Holy Cow! Earth arrives in Google Maps – with obliques

Months ago I’d noticed some cool oblique aerials showing up in Google Maps in the vicinity of Mountain View.  So nice to imagine a world with Pictometry-type imagery that was not just in Bing Maps.

 

Well, today I saw that Marin county, and at least Berkeley, CA and Gettysburg, PA now have oblique imagery in Google Maps, somewhere between the vertical aerial scales and the StreetView Scales.  It’s great to see, but that’s not all I noticed.

As I poked around, I hovered near the Maps button and Traffic view, and out pops an Earth button.  Have I seen this before?  I tried it out and whoosh!  I got the Google Earth plugin going with no effort.  Almost made me glad to be using Windows ;^)

 

Google Earth view of Berkeley, with 3D Warehouse buildings—as part of Google Maps (in Windows)

 

The interface tweaks to Earth in Maps are brilliant IMHO.  There is a hyperbolic path that brings people in from a vertical view to something reasonably horizontal.  All the keyboard navigation controls are there, and the two buttons to modify look direction and look location are exquisite.  Props to the Earth plugin team!
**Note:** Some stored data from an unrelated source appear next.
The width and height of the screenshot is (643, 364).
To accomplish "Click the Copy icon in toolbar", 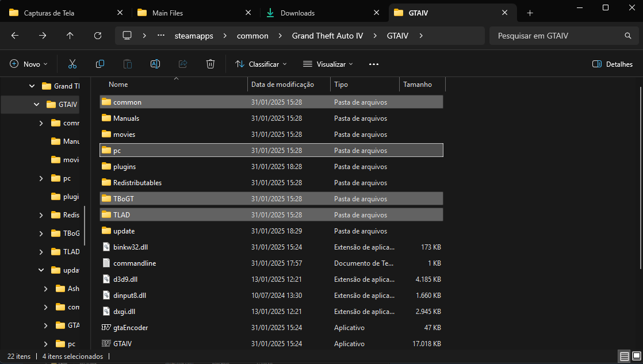I will (x=100, y=64).
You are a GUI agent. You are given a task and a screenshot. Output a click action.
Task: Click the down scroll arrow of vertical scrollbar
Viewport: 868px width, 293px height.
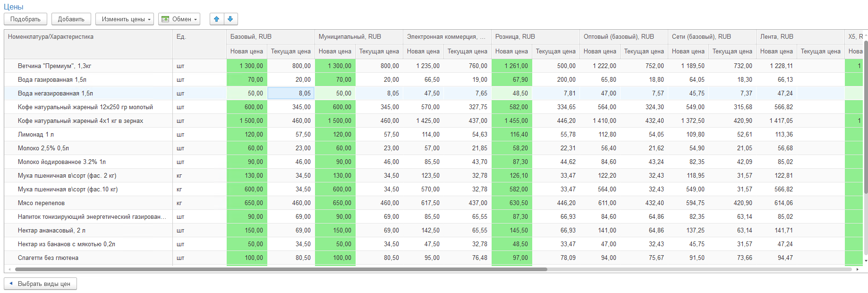(865, 260)
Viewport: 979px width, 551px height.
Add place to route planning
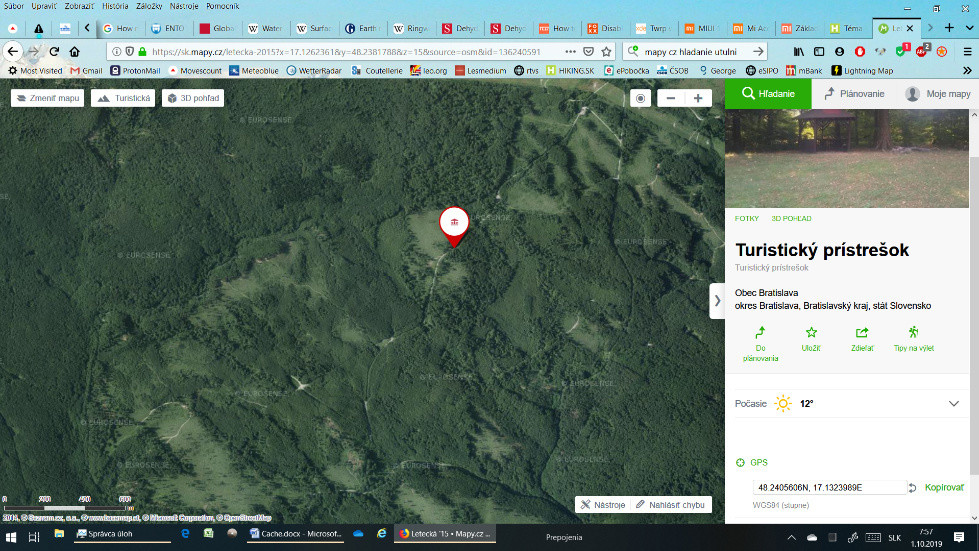(x=760, y=340)
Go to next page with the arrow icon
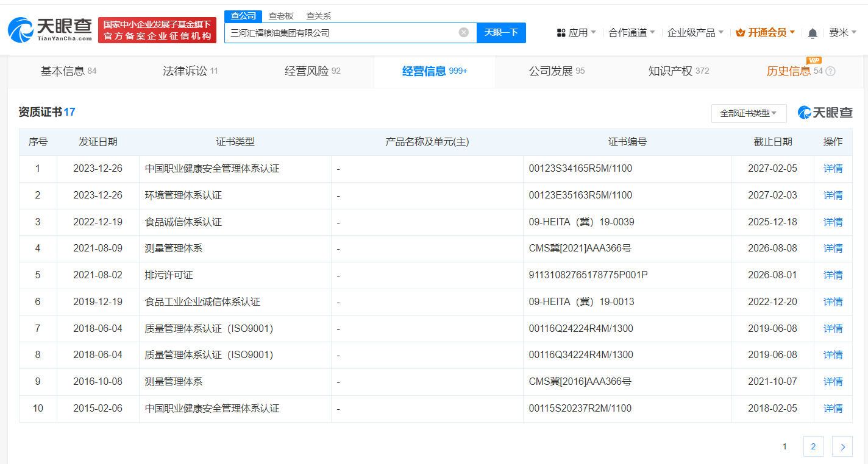Screen dimensions: 868x464 point(842,446)
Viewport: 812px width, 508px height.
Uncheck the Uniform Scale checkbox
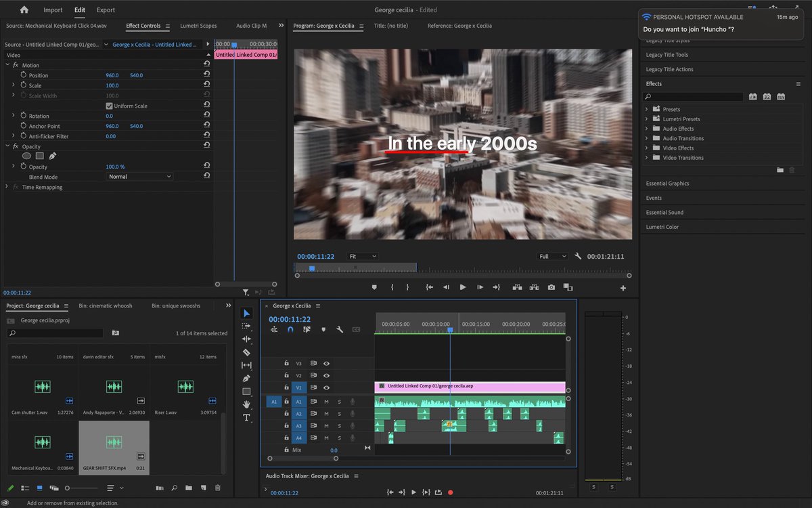(110, 106)
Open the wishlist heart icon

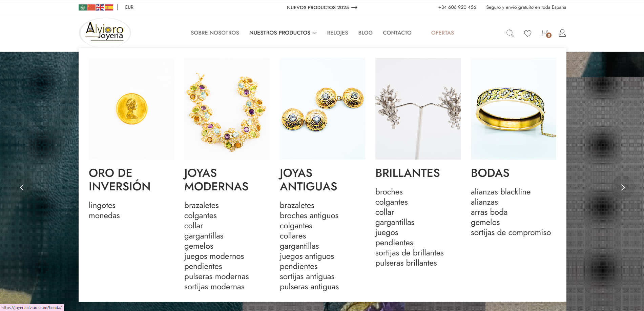[528, 33]
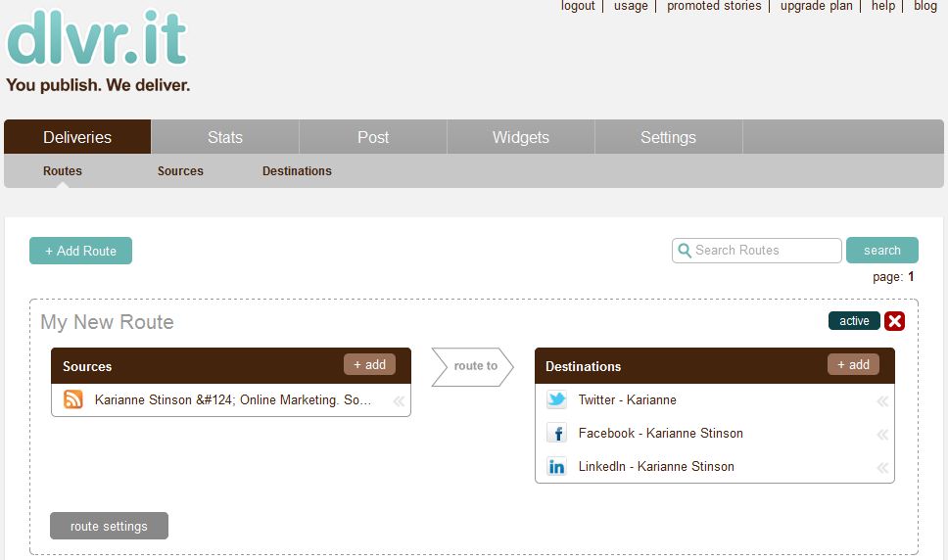Expand the Twitter destination chevron
Viewport: 948px width, 560px height.
pos(882,400)
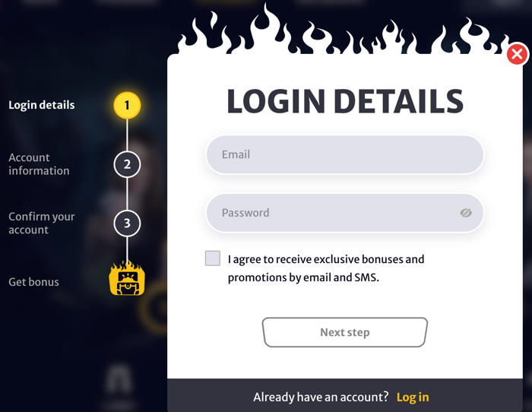Viewport: 532px width, 412px height.
Task: Focus the Email input field
Action: 345,155
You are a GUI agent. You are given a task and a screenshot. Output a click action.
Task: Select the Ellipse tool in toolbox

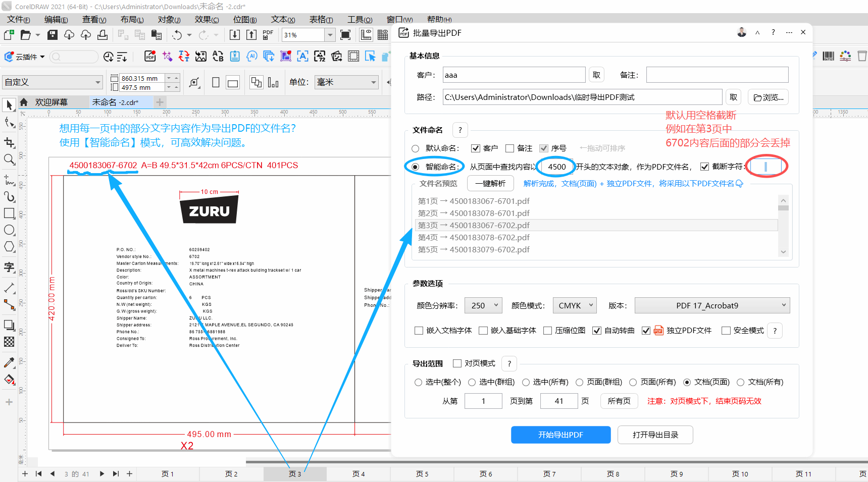(9, 230)
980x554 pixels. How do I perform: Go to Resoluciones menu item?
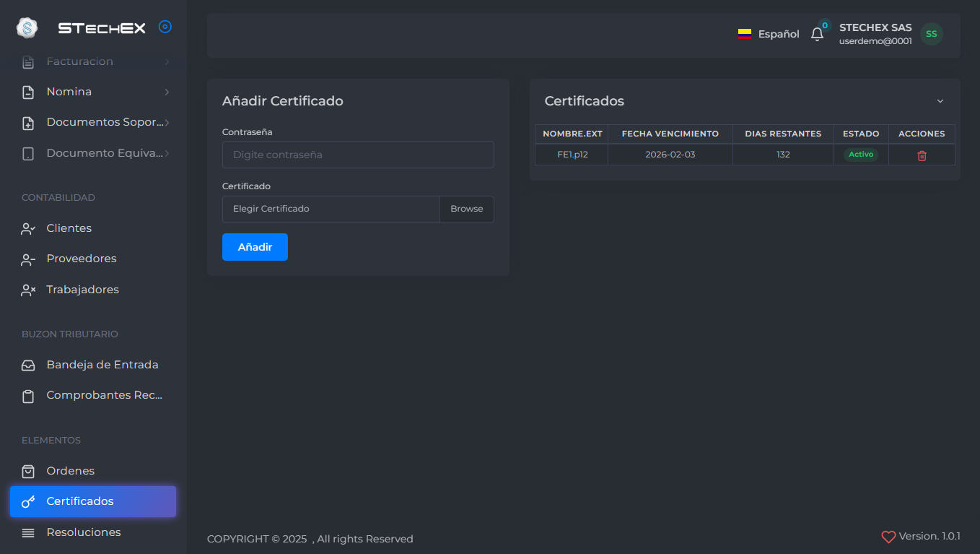pos(83,532)
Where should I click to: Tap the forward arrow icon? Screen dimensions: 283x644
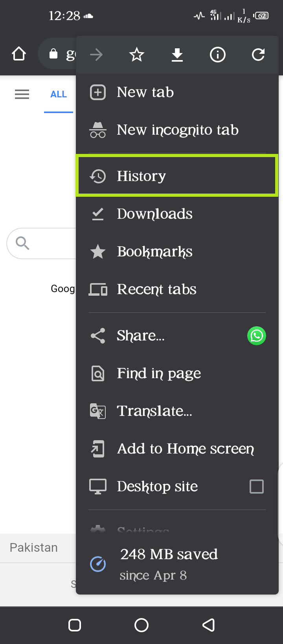click(96, 55)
It’s pheonomenal to have both excellent-quality obliques and seamless Earth integration show up all at once.  I hope that the folks at Cal GIS 2011 in Fresno find out about this in time to collectively digest it all.  Here at Marin, we’re recognizing a big jump in the importance of having decent building masses uploaded for public consumption.

Update:  Yes, I have realized that Google Maps Earth View was announced way back in 2010.04, nearly a year ago.  I guess that it’s a measure of how much time I’ve spent in Unbutu Linux or on Android that I haven’t realized it — because Earth View still hasn’t arrived in those platforms!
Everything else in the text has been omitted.